KETIKNEWS.ID,-- Cadas Pangeran menjadi saksi bisu betapa infrastruktur penghubung Bandung-Cirebon itu, dibangun dengan darah, keringat dan air mata. Dibangun pada tahun 1809 saat kolonial Belanda kian menguasai Nusantara. Yang menjadi jalan poros penghubung Bandung-Sumedang-Majalengka dan Cirebon.
Selama ini, Cadas Pangeran memang dikenal angker dan berbahaya. Tikungan tajam, jalan menanjak, belum lagi ancaman longsor di musim hujan.
Kawasan ini dikenal angker, karena dikaitkan dengan pembangunan yang memakan korban 5 ribu orang pekerja meninggal dunia. Rakyat yang diterjunkan dalam kerja paksa itu, harus berhadapan dengan lereng curam, batu cadas, hingga penyakit dan ancaman binatang di tengah hutan belantara.
Baca Juga: Cetak Sejarah Baru, Puan Apresiasi Kepengurusan PBNU Akomodir Perempuan
“Jalan ini dibangun dari darah pribumi yang dipaksa kerja rodi oleh pemerintah kolonial Belanda,” kata Budayawan Sumedang, Raden Moch Achmad Wiriaatmadja, seperti dilansir portal Dinas Bina Marga dan Penataan Ruang (DBMPR) Provinsi Jawa Barat, Minggu (16/1/2022).
Menurut dia, di sekitar kawasan tersebut banyak terdapat makam tanpa nisan. Diduga, itu merupakan para korban saat pembangunan akses jalan tersebut.
Pembangunan ruas penghubung Bandung menuju Cirebon tersebut ditengarai terjadi pada kekuasaan Gubernur Jenderal Hindia Belanda, Herman Willem Daendels.
Bagian dari Jalan Raya Pos

Ketika itu, Daendels memerintahkan pembangunan Jalan Raya Pos Anyer-Panarukan pada tahun 1808. Yang sebagian rutenya melewati kawasan Sumedang tersebut.

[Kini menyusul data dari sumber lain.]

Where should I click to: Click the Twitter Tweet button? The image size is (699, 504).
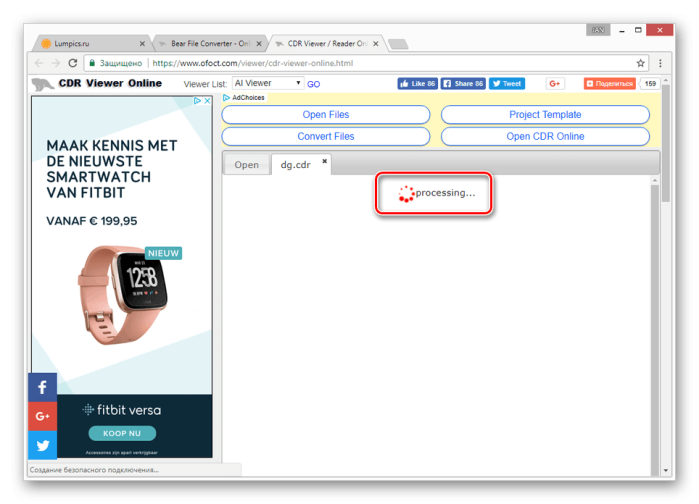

Sebelum ada Tol Cikopo-Palimanan (Cipali) dan sebentar lagi Tol Cileunyi-Sumedang-Dawuan (Cisumdawu), akses ini menjadi penopang utama perjalanan darat Bandung-Cirebon dan sebaliknya. Sekaligus penghubung pusat pemerintahan provinsi di Bandung dengan kawasan timur Jawa Barat yang mencakup Cirebon, Kuningan, Majalengka dan Indramayu.
Baca Juga: Napak Tilas Sejarah Gedong Cai Tjibadak, 100 Tahun Jadi Sumber Mata Air Masyarakat Bandung
Seorang Juru Kunci menyebutkan, ada mitos ruas jalan tersebut juga ditopang oleh sebuah trisula. Senjata pusaka itu, menjadi penopang agar akses tersebut tetap kokoh meski dilalui kendaraan besar sekalipun. Tiga trisula itu, disebut telah disusupi siluman kera, ular dan harimau. Mereka menjadi penjaga dari jalur itu.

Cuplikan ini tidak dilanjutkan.